From the first of the lines through the line holding "coord(939,587)", inclusive, substitute "Terminal" for "Shell" and give those lines again with nothing else changed.
------------------------------------------------
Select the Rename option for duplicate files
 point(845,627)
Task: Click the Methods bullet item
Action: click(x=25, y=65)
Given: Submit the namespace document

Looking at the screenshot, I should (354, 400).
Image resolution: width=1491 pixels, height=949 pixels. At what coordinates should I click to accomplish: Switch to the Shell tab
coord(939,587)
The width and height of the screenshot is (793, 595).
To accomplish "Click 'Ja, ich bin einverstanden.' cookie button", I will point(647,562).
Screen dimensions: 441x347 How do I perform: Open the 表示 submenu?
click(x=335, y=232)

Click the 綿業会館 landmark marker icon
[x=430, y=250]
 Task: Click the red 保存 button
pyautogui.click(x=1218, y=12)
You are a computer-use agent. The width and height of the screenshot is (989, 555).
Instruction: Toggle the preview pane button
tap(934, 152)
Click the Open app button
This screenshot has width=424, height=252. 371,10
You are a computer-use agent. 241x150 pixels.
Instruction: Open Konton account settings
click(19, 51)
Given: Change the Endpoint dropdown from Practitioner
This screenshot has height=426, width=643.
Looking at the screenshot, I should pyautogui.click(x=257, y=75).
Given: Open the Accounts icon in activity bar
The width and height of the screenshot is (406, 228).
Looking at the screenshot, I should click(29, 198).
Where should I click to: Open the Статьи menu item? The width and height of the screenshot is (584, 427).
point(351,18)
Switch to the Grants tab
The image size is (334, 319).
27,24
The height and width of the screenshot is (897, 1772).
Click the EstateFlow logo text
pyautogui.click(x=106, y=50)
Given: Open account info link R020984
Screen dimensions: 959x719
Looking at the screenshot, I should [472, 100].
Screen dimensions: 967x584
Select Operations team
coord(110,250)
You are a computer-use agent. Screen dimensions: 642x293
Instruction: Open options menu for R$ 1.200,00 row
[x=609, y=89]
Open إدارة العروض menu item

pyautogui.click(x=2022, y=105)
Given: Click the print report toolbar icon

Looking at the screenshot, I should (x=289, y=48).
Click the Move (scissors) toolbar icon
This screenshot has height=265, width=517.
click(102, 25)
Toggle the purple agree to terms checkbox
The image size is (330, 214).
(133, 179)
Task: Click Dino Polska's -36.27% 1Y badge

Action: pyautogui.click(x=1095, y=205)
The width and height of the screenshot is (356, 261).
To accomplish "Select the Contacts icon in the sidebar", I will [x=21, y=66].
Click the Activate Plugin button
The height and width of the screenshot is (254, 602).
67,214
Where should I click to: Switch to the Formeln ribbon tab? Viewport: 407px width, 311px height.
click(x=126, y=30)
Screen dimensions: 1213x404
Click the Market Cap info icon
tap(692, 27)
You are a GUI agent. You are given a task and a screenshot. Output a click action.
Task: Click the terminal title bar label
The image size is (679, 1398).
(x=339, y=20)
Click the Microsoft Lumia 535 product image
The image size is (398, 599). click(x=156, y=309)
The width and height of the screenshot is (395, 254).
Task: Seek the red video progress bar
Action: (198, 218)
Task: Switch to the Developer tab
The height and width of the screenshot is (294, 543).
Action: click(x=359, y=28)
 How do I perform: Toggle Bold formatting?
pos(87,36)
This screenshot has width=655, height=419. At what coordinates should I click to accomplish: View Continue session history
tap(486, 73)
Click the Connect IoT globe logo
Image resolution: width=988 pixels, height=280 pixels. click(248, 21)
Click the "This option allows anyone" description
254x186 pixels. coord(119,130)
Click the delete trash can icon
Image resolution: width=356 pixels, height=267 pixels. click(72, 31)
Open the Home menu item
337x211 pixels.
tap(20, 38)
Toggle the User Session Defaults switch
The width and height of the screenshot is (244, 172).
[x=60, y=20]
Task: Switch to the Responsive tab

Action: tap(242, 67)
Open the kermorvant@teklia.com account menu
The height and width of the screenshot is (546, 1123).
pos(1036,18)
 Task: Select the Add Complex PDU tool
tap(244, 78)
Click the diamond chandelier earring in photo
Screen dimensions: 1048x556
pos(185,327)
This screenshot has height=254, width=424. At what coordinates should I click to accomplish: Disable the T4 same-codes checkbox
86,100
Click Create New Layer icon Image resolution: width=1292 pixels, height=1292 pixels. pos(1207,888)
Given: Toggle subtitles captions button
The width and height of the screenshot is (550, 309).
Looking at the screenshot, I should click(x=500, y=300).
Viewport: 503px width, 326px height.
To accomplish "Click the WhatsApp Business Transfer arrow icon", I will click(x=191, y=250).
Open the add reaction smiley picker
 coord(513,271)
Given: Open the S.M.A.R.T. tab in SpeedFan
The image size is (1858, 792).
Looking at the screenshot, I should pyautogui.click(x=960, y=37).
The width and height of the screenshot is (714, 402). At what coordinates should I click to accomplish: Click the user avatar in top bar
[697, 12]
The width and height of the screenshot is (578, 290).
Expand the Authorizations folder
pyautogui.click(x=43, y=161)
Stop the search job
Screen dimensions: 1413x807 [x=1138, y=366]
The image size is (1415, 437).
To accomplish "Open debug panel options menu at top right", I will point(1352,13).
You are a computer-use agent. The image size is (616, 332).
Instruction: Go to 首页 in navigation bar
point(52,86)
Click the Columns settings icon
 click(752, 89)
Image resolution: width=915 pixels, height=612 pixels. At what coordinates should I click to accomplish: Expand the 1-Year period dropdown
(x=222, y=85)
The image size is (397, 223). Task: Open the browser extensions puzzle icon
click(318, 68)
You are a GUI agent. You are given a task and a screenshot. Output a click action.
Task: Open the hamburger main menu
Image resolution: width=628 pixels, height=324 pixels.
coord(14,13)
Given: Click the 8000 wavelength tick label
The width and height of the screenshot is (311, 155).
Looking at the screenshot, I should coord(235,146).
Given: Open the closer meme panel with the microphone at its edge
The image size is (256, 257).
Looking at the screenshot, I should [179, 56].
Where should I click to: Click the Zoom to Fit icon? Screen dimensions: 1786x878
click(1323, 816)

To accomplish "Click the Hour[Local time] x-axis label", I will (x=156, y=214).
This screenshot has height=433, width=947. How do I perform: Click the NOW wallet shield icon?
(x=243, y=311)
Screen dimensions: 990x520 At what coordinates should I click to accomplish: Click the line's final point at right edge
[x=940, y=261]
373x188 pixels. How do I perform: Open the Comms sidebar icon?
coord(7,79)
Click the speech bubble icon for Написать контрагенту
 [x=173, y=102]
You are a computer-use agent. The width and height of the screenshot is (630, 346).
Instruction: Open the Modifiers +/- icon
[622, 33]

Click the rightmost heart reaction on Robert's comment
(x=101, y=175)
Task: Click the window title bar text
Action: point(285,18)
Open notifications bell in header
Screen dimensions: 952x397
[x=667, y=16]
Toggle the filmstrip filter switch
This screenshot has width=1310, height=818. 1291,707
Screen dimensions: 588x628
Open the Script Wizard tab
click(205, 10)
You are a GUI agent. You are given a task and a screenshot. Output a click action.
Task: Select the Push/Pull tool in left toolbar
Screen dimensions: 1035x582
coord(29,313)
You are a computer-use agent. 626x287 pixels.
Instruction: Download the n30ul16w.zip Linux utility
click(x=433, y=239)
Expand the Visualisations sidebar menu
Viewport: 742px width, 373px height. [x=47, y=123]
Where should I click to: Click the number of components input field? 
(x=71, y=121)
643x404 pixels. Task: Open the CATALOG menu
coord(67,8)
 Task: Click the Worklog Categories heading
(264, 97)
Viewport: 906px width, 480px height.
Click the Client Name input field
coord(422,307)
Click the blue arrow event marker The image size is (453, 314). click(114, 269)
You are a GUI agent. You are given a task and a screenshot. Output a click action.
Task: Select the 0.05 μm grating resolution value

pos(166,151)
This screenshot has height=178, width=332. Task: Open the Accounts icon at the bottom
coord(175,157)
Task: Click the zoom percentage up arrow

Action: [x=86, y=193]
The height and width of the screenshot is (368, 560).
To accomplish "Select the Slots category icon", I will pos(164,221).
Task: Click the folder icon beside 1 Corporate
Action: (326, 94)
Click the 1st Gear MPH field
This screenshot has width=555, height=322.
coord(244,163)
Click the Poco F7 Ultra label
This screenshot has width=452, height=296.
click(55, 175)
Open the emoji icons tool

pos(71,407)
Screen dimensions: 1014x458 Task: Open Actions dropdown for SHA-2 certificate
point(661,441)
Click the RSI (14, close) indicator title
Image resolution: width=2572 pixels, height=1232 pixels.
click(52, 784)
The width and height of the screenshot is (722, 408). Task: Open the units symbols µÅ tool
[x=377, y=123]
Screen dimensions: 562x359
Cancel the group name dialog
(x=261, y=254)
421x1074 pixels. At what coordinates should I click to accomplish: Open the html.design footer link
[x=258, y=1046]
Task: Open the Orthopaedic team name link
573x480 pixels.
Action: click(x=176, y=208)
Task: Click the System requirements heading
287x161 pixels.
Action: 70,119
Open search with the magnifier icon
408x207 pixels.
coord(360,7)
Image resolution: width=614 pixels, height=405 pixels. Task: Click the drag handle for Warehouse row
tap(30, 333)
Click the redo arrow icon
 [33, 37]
------------------------------------------------
▶ [TASK OUTPUT]:
Select the Rename option for duplicate files
 point(845,627)
Task: Click the Methods bullet item
Action: click(x=25, y=65)
Given: Submit the namespace document

Looking at the screenshot, I should (354, 400).
Image resolution: width=1491 pixels, height=949 pixels. At what coordinates should I click to accomplish: Switch to the Terminal tab
coord(939,587)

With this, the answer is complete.